As is shown in Figure 14, many other paths seem to indicate the significant influence of attitudes. The following are the most meaningful of these:

  1. Higher lack of teacher anxiety (Tchanx) at time 2 appears to have a negative influence on perceived student Computer Importance at time 3 (b=-.37, p<.02).
  2. Higher student attitudes toward Computer Importance at time 2 appear to have a weak negative relationship toward teacher lack of anxiety at time 3 (b=-.10, p<.00).
  3. Higher student attitudes toward Computer Importance appear to have a weak negative influence on teacher lack of anxiety as measured by CASA at time 3 (b=-.11, p<.00)
  4. Higher student attitudes toward Computer Importance at time 2 appear to have a weak negative influence on teachers' perceived lack of anxiety as measured by F2 (b=-.09, p<.00).
  5. Higher teacher Enthusiasm (F1) at time 2 appears to have a positive influence on perceived student attitudes toward Computer Importance at time 3 (b=.33, p<.00).
  6. Higher student attitudes toward Computer Importance at time 2 appear to have a weak, negative influence on perceived teacher computer productivity at time 3 (b=-.08, p< .02).
  7. Higher student attitudes toward Computer Importance at time 2 appear to have a weak negative influence on perceived teacher relevance of computers at time 3 (b=-.07, p<.00).
  8. Higher teacher attitudes toward F7 (Kay's semantic) at time 2 appear to have a negative relationship with student Enjoyment at time 3 (b=-.27, p<.04).
Many other paths were explored but were not reported because they were not significant at the p<.05.

Figure 14. Time-lag regression for directional influences among 10 computer attitude measures (January to May 1997) (see Table 3 for description of subscales).

Acceptance of Hypothesis 3

A series of panel analyses using time-lag regression confirmed the following with respect to probable directional influences for teacher and student attitudes toward information technology:

  1. Positive teacher perceptions of Computer Importance influence student perceptions of Computer Importance in a positive manner.
  2. Positive teacher Computer Enjoyment influences student perceptions of Computer Importance in a positive manner.
  3. Positive teacher Enthusiasm (F1) influences student perception of Computer Importance in a positive manner.
  4. Lack of teacher anxiety (TchAnx) influences student perception of Computer Importance in a negative manner.
  5. Higher semantic perception of computers (F7) on the part of teachers influences student perception of Computer Importance in a negative manner.
  6. No strong relationships were found in the direction of student attitudes influencing those of their teacher.
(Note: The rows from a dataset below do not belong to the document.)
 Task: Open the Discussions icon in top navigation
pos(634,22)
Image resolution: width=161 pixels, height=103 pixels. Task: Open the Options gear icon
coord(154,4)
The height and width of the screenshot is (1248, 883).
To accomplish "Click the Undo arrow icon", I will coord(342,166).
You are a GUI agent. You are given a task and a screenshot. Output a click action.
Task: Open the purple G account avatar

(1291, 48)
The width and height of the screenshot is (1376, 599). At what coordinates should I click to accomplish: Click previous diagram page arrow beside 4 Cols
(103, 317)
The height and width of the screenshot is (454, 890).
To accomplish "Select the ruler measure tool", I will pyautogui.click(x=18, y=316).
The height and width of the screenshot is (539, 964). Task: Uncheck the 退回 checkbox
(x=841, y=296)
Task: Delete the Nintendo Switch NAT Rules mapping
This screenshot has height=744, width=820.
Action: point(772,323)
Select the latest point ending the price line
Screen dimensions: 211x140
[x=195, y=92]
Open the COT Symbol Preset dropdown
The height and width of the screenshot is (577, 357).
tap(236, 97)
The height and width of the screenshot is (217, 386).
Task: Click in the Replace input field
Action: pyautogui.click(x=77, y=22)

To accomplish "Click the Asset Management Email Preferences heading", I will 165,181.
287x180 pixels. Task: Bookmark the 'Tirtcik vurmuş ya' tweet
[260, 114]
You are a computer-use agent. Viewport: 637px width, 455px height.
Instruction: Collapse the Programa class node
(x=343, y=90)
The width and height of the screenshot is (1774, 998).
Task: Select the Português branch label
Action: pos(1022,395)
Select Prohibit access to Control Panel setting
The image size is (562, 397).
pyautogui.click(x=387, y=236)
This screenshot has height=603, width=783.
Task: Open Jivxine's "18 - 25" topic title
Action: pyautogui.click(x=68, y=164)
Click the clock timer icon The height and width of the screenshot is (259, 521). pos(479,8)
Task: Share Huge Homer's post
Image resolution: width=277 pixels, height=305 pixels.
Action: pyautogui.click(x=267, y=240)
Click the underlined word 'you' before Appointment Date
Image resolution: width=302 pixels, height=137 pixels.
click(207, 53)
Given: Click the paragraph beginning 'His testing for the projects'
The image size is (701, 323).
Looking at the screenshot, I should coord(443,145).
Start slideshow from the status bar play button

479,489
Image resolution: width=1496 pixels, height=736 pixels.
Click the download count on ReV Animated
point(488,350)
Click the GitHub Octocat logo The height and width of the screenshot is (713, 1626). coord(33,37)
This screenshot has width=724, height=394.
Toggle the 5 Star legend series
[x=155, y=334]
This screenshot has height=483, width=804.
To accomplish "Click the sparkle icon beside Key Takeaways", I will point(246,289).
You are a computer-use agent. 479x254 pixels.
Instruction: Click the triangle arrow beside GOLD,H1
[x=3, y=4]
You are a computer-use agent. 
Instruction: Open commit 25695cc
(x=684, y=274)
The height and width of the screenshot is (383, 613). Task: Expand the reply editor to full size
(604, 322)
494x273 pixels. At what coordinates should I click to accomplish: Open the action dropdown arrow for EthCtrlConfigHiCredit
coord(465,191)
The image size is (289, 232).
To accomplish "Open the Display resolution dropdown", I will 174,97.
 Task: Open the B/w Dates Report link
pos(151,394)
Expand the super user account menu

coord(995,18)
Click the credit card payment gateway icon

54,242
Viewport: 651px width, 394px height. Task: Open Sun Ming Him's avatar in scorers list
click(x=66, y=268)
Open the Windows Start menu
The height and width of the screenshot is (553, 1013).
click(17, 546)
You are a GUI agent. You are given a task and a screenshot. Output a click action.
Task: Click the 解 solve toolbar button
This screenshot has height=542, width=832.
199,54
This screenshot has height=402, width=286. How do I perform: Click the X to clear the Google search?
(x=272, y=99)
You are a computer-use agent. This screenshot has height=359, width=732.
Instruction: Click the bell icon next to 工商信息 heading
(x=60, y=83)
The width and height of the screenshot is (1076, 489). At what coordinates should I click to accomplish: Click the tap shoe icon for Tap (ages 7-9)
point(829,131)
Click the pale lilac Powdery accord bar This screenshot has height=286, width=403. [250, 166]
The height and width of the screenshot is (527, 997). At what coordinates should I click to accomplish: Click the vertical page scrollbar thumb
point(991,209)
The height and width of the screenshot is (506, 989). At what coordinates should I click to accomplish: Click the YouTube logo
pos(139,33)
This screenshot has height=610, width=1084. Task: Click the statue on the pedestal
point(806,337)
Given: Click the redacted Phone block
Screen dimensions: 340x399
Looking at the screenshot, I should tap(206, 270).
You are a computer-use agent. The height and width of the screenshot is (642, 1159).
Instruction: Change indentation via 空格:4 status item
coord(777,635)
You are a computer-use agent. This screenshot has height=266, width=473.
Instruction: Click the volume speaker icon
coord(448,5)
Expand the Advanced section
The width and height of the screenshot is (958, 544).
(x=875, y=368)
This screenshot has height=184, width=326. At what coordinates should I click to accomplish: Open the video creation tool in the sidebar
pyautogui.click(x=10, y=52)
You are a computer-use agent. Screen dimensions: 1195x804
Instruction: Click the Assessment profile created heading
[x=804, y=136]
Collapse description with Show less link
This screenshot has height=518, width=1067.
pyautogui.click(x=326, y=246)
However, there emerged a consistent trend of student importance negatively influencing numerous teacher dispositions related to information technology.
These findings, taken as a whole, led to the acceptance of the hypothesis that positive teacher attitudes toward information technology foster positive attitudes in their students. However, further research is needed to determine why certain Likert scales (such as teacher anxiety) are in the opposite direction of what might have been anticipated. This topic is discussed further in chapter 5.
 
 
 
 
 


Christensen, R. (1997). Effect of technology integration education on the attitudes of teachers and their students. Doctoral dissertation, University of North Texas, Denton.